A Suprema Corte da Coreia do Sul publicou propostas de alterações às Regras de Execução Civil em 2 de julho, criando uma estrutura padronizada para que os tribunais possam congelar e apreender criptomoedas para quitar dívidas civis. A consulta pública vai até 11 de agosto, com as regras previstas para entrarem em vigor em 1º de outubro.
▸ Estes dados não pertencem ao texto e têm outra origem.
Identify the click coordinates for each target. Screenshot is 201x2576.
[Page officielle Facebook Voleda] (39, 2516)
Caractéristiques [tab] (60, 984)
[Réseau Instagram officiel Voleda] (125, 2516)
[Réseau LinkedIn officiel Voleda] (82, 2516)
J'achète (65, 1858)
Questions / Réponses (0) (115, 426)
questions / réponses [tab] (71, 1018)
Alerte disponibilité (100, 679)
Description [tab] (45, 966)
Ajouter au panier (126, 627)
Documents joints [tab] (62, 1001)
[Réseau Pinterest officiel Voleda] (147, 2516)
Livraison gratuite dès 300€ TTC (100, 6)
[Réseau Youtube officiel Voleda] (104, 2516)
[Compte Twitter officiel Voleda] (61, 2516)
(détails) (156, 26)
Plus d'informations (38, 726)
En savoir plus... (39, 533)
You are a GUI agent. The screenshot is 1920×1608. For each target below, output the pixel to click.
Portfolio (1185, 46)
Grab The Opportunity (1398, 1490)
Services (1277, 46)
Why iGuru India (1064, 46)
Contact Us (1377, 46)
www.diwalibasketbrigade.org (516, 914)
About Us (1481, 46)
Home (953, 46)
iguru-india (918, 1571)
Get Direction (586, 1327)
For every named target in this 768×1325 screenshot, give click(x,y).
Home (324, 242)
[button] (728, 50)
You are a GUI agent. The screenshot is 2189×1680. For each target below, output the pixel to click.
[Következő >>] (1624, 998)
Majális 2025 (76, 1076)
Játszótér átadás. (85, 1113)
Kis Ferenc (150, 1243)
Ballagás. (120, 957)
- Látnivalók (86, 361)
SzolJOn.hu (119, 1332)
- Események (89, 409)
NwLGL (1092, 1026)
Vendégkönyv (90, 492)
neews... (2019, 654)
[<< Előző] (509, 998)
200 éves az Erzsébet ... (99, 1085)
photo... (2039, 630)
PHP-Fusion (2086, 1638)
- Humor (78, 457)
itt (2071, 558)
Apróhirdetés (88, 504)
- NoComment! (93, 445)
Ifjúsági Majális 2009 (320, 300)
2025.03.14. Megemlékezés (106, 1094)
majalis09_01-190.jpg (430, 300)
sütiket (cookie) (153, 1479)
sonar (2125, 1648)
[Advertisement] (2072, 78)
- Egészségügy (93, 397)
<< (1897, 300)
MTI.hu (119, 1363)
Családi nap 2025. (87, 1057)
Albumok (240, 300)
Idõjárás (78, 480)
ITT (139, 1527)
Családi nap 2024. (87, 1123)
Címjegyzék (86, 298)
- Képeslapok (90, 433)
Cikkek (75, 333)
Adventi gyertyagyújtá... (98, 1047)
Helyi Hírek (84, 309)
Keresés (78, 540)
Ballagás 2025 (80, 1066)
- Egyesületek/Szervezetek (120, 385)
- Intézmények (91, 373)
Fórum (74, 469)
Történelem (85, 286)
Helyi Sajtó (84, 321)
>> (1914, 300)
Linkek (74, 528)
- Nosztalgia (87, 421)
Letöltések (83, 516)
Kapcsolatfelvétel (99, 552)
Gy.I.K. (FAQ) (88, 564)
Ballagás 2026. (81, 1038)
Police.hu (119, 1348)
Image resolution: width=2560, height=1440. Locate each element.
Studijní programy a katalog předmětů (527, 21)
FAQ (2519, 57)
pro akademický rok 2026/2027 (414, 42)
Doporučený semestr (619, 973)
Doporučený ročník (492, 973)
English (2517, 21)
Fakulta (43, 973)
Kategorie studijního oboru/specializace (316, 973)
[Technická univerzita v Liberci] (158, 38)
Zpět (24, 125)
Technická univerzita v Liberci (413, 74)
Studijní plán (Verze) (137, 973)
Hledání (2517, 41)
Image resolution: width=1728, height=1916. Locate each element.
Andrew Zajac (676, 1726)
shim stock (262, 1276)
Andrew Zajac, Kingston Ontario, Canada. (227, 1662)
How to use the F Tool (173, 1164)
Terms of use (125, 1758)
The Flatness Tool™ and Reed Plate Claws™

Segundo o novo marco, uma ordem de apreensão emitida pelo tribunal bloquearia imediatamente a transferência de ativos digitais pelos devedores, e as exchanges seriam obrigadas a entregá-los aos oficiais de execução judicial. Os credores podem receber criptomoedas diretamente ou obter permissão para liquidá-las por meio de provedores de serviços registrados. As regras abrangem ativos mantidos em exchanges e contas de custódia, permitindo que oficiais troquem altcoins ilíquidos por tokens mais líquidos antes de vendê-los. As alterações se aplicam a um mercado onde mais de 16 milhões de pessoas, cerca de um terço da população sul-coreana, possuem contas de criptomoedas. Carteiras de autocustódia permanecem fora do alcance do marco, apresentando um desafio de execução que a alteração atual não resolve completamente.